(MATERIAL SUPPLIED)

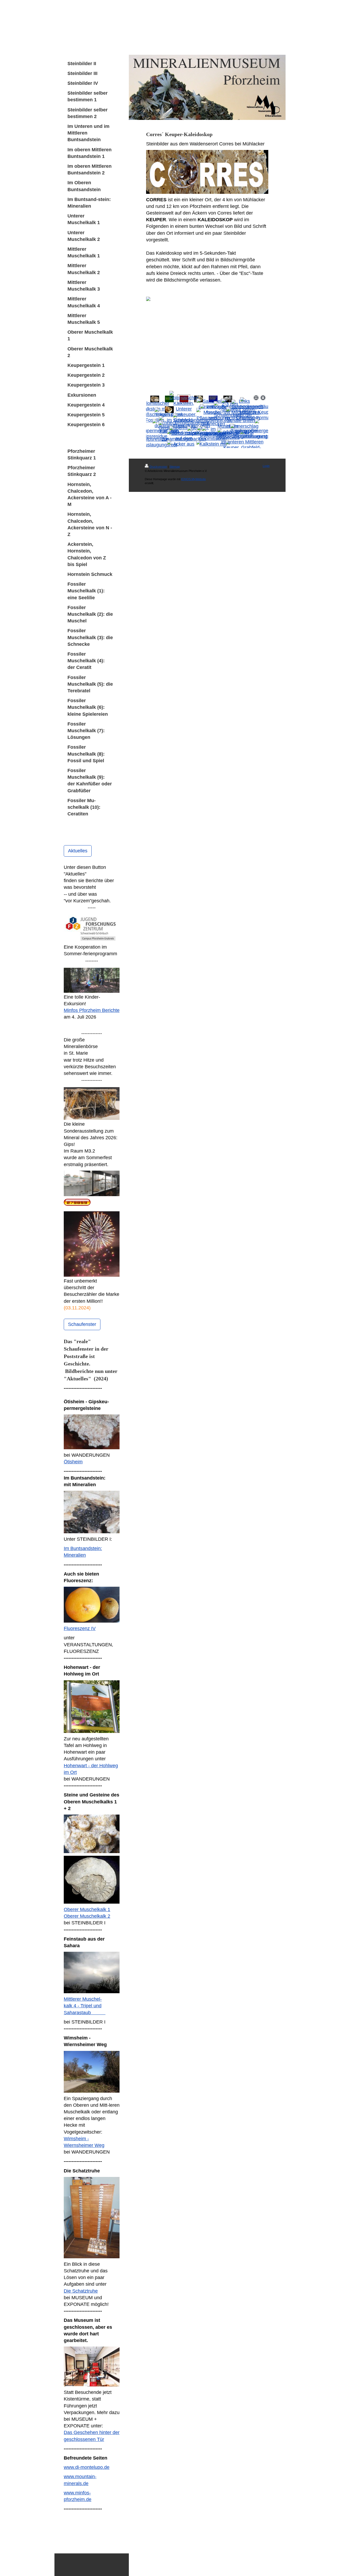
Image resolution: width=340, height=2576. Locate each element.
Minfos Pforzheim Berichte (92, 1010)
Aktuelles (77, 850)
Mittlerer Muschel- (83, 1999)
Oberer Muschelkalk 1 (87, 1909)
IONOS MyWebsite (193, 479)
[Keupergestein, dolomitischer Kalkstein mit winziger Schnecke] (213, 442)
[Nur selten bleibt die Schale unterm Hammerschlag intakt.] (242, 421)
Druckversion (158, 466)
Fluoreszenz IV (80, 1628)
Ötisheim (73, 1461)
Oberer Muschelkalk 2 (87, 1916)
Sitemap (174, 466)
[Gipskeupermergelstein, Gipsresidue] (154, 431)
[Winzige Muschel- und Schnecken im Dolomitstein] (213, 421)
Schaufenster (82, 1324)
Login (266, 465)
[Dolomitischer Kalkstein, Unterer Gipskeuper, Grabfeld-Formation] (183, 410)
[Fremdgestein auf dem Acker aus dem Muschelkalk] (183, 442)
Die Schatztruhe (81, 2291)
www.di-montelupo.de (86, 2467)
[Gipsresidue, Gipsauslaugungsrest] (154, 442)
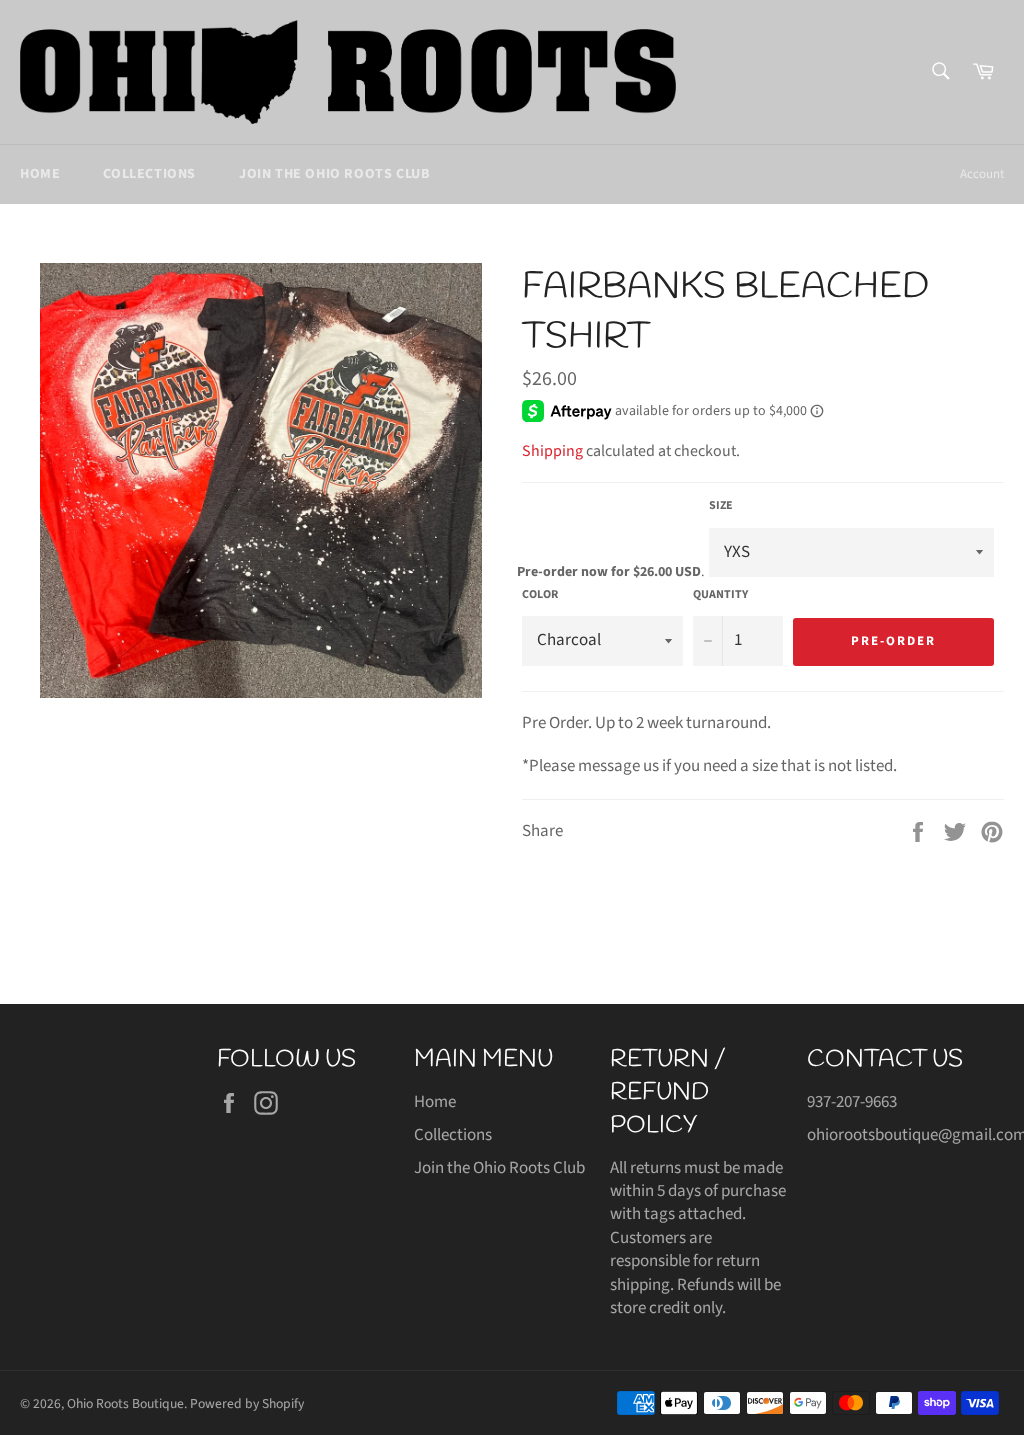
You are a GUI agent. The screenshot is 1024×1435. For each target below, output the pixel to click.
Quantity (720, 595)
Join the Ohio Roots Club (334, 174)
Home (40, 174)
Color (540, 595)
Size (721, 506)
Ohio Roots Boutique (125, 1403)
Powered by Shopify (247, 1403)
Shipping (552, 451)
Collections (149, 174)
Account (982, 174)
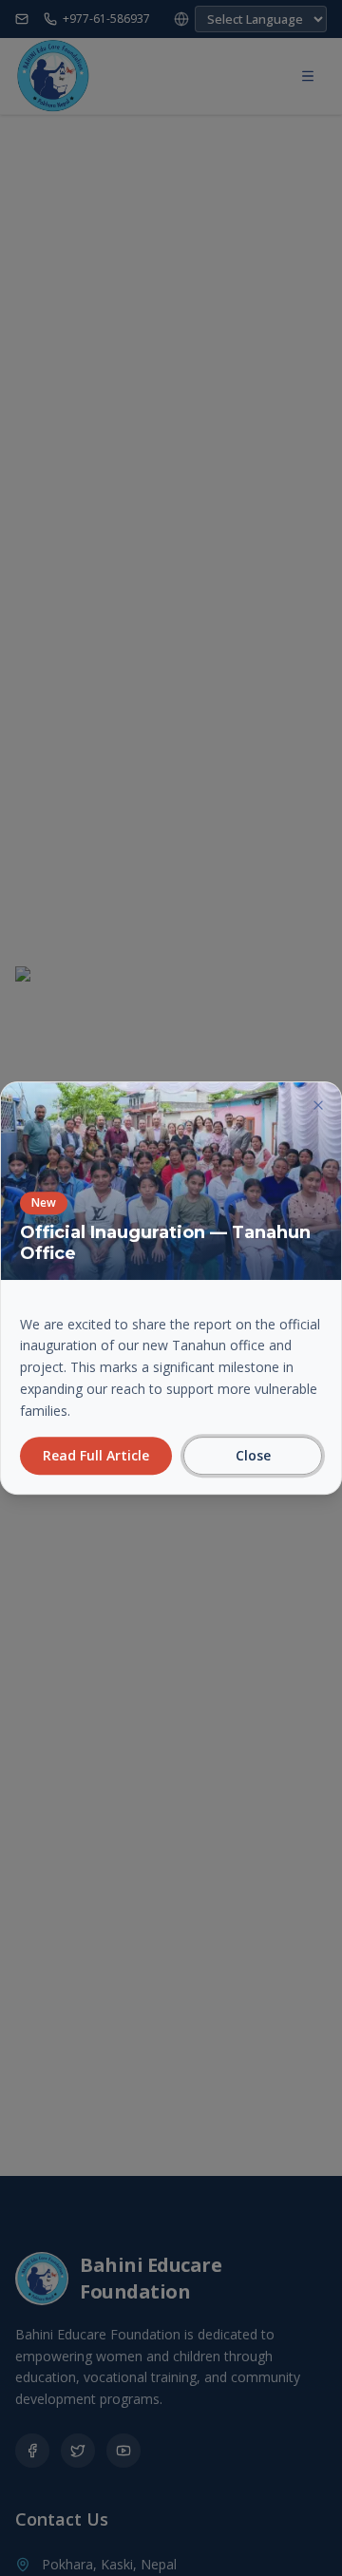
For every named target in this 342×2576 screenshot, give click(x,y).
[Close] (318, 1105)
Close (253, 1455)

(End MATERIAL SUPPLIED)

■ WHAT YOU WILL DO: Which lines above hold the string "screenshot"? Please copy all of them.

■ ANSWER BOX:
You are a GUI agent. The screenshot is 1024×1435. For each target below, output the pixel to click.
For every named target in this 342×2576 screenshot, give click(x,y).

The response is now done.